Experienced FIDE watchers remarked to me that this was the worst General Assembly they had ever seen, and this included the infamous 1994 GA in Moscow.

Anonymous said...

Tromso/Norway also didn't impress FIDE in the first place, with the Olympiad almost being cancelled (emergency funds needed after WorldCup overflow, Russia women being excluded over deadlines vis-a-vis Lagno until Kirsan intervened). There were mutual irritations all around, even more with Tromso cost-of-living standard prices being described as "outrageous" by many. Well, that's another possible (Western) chessfunder that is now steering clear of FIDE, though Ilya Merenzon claims that Norway is too small anyway for his AGON vision. Hopefully the promised $20 million from Kirsan fills that hole, and the pledged 10% of his $50 billion USA lawsuit to world chess development can't hurt either. :-)

ThanklessTemerity said...

Here is the scuttlebutt on what happened with the ACC, as I heard it.

They were going OK after booting up post-Sochi. Sure there were legalistic issues with the quorum, but organizationally it's the right thing to do anyway. The only early worry was with Danailov/BCF over his stalling on Tetimov. In a similar manner, Nigalidze was easy as he admitted everything.

But then Chakvi happened. Gelfer or Garrett (don't know who, maybe both) couldn't sit still, and needed to show everyone that the ACC (800-pound gorilla) was on the case. First announcing they were watching the "open letter" situation closely (almost begging for a report to be filed), then Gelfer going stentorian with his stern comments about witchhunting ("we seem to have witnessed such a case of unsubstantiated accusations"). As you might imagine, such drumbeats caused some of the 14 women to not be exactly keen about the ACC overseeing this, as the end result seemed a fait accompli.

However, as Anand said in an interview (unrelated), the women's network in chess is quite vast, and chitchat spreads rapidly.

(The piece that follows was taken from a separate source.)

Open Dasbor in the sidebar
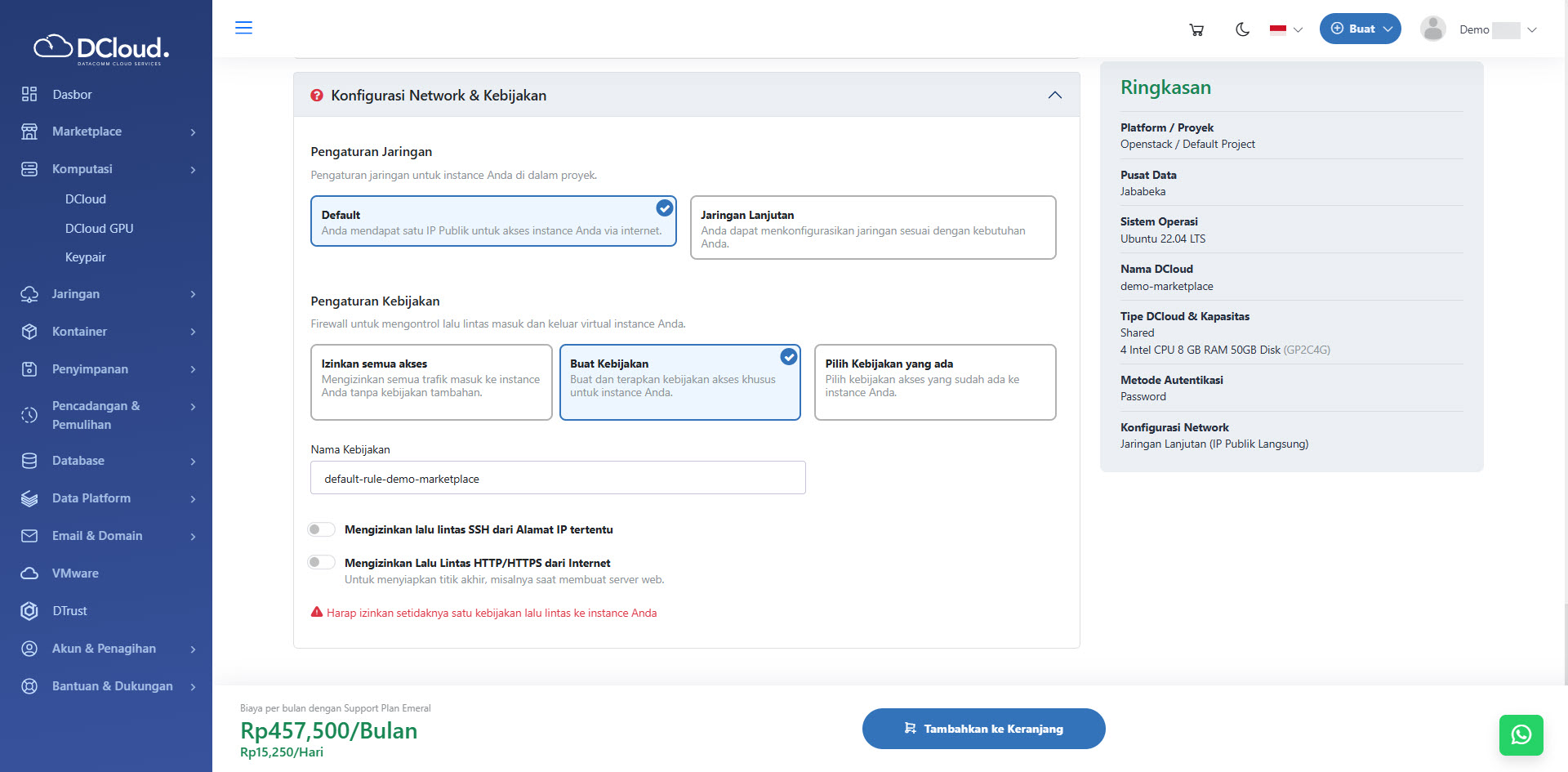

Summer was just beginning, and the gripes and moanings flittered across Europe (and elsewhere), until they found someone with the right "system know-how" to deflect the ACC. Of course it all comes back to the lack of quorum, and as Garrett wrote in the most recent report, this led to "a rather dense correspondence" with lawyers regarding "the numerous legal problems associated with the missed quorum in Tromso." Once it hit Rivello's desk (CONS), the writing on the wall was clear, as he's a stickler for protocol. Eventually I think they just xferred the Sandu case directly to Ethics, where there were no technical defects.

Really, this all never would have happened if the ACC bosses hadn't been so blustery. That was what irked some people the wrong way, leading in a winding way to the chaotic internal uprising. But since then, the whole missed quorum issue has blown up in their face. To be fair, the rules on instituting Commissions were changed in Istanbul (2012), and maybe everyone still thought it was like old times when Ilyumzhinov could invent a "Modernization Commission" at his whim, but still someone on the PB should have known, or at least thought to inquire. Too many yes-men?